Content, not the chrome. Apps, not the phone.

Ahead of WWDC 2013, many people were still expecting Apple to add live tiles, and possibly widgets to iOS 7. I didn’t expect either, and as a result wasn’t terribly disappointed to see them not included (that might be an understatement on my part).

At first glance, live tiles may seem like a no-brainer in any operating system. Tiles that provide you information from within an app… How could this go wrong?

Here’s the problems that I have with live tiles in Windows 8, and why I think they wouldn’t make sense on iOS (either):

  1. They’re overused.
  2. Often, they aren’t that useful.
  3. They are distracting.
  4. They’re hardly ever in view.

Let me explain each a bit.

They’re overused. Why do I say this? Because Microsoft has focused on live tiles in their messaging for app developers as if apps that don’t feature a live tile should be shamed. Not the case. I believe live tiles should only be used when there is something actionable to present to the user (ex: new mail) and that actionable item can succinctly be presented though the live tile (ex: subject of the mail). Unfortunately, even just the built-in applications from Microsoft abuse the live tile concept. Too many feature live tiles, and too many of those live tiles are of very limited utility or are too repetitive. Having one or two live tiles is fine, especially if they’re useful -like Mail and Weather, and perhaps Calendar.

But if you add too many live tiles, Windows 8 stops looking like this:

Windows Start screen

And instead starts looking like this:

Times Square

What I’m saying is that there is a point where the utility of live tiles starts to become a problem, not a benefit, if you’re shoving too much dynamic information in the user’s face while providing very little value.

## INFORMATION SUPPLIED

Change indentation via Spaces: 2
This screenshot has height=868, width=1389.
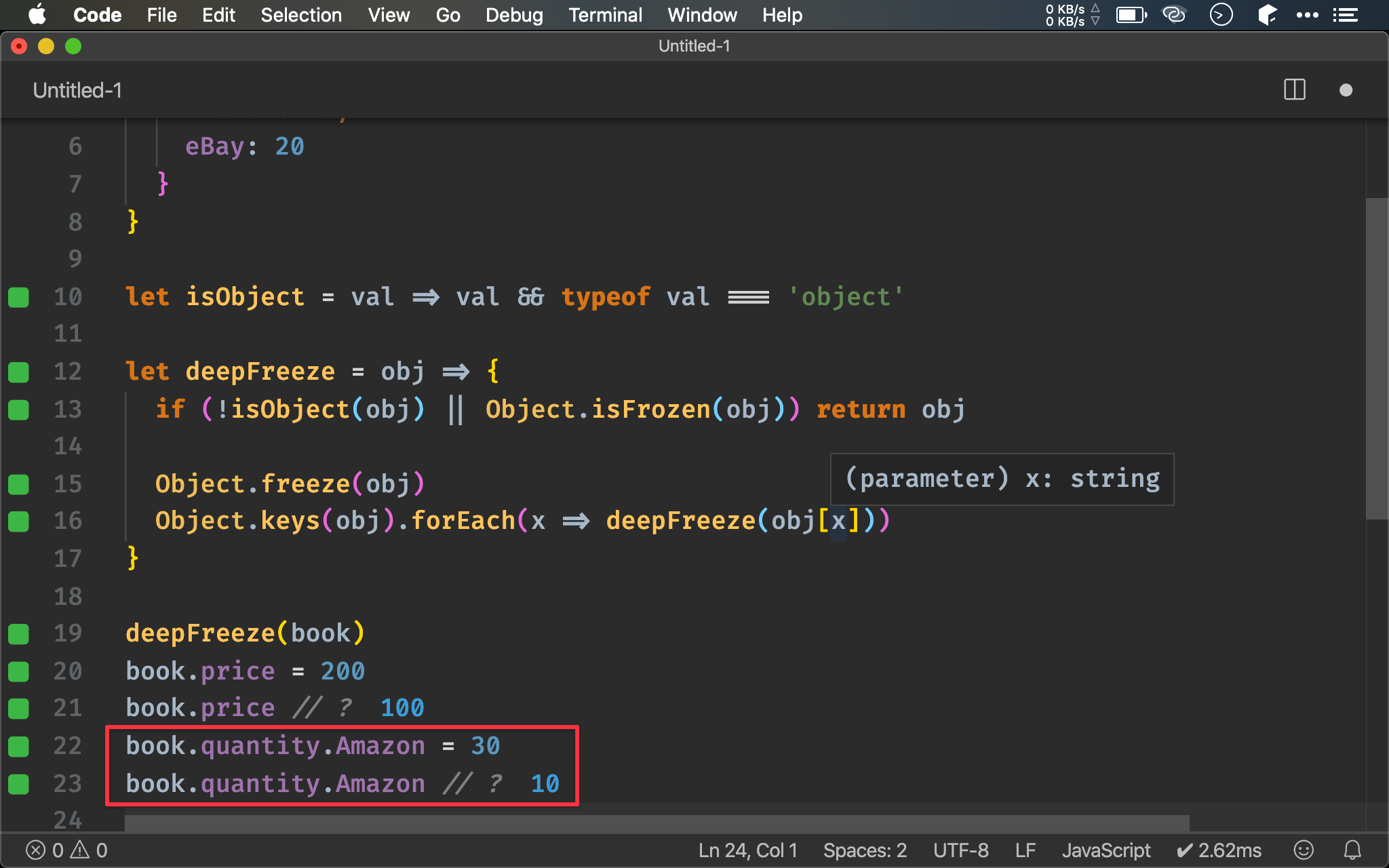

## REQUIRED WORK
**A)** Summarize the piece on live tiles in two sentences.
**B)** Carry on the piece on live tiles from the point where it stops.
The material plays no part in the work here.

## RESULTS FOR THE EXERCISE
**A)** Having not expected Apple to add live tiles or widgets to iOS 7, the author argues that live tiles in Windows 8 are overused, often not that useful, distracting, and hardly ever in view, and that they would not make sense on iOS either. Microsoft's messaging to developers and its own built-in apps lean on live tiles too heavily, and while one or two useful ones such as Mail and Weather are fine, too many turn the Start screen into something like Times Square, pushing dynamic information at the user with very little value.

**B)**
Often, they aren’t that useful. Much like a well-designed app, the utility of a live tile is only as useful as the content it is set to display. iOS has featured notification badges (the red overlay on Mail that constantly indicates you’re not at inbox zero) for many years. Many people bash the badges as being stupid or useless, but they serve as an action indicator where often, not much more is needed, and even more often, not much more can be done. A notification (or live tile) on a badge should instantly provide an indicator of status if that’s all it is to do (ex: You have new mail), and a deeper summary if that is possible (your iOS line-of-business app that tracks new tasks for your helpdesk has 32 new tasks). In iOS, the icon for Calendar has, in effect, always been a live tile. The date you see on the icon is the actual date. Though of limited utility (given that there is already a clock at the top of the screen in the iOS shell, and the icon is tiny), the icon for the clock app in iOS 7 is now a live tile in the same sense – it features the correct time, including a sweeping second hand.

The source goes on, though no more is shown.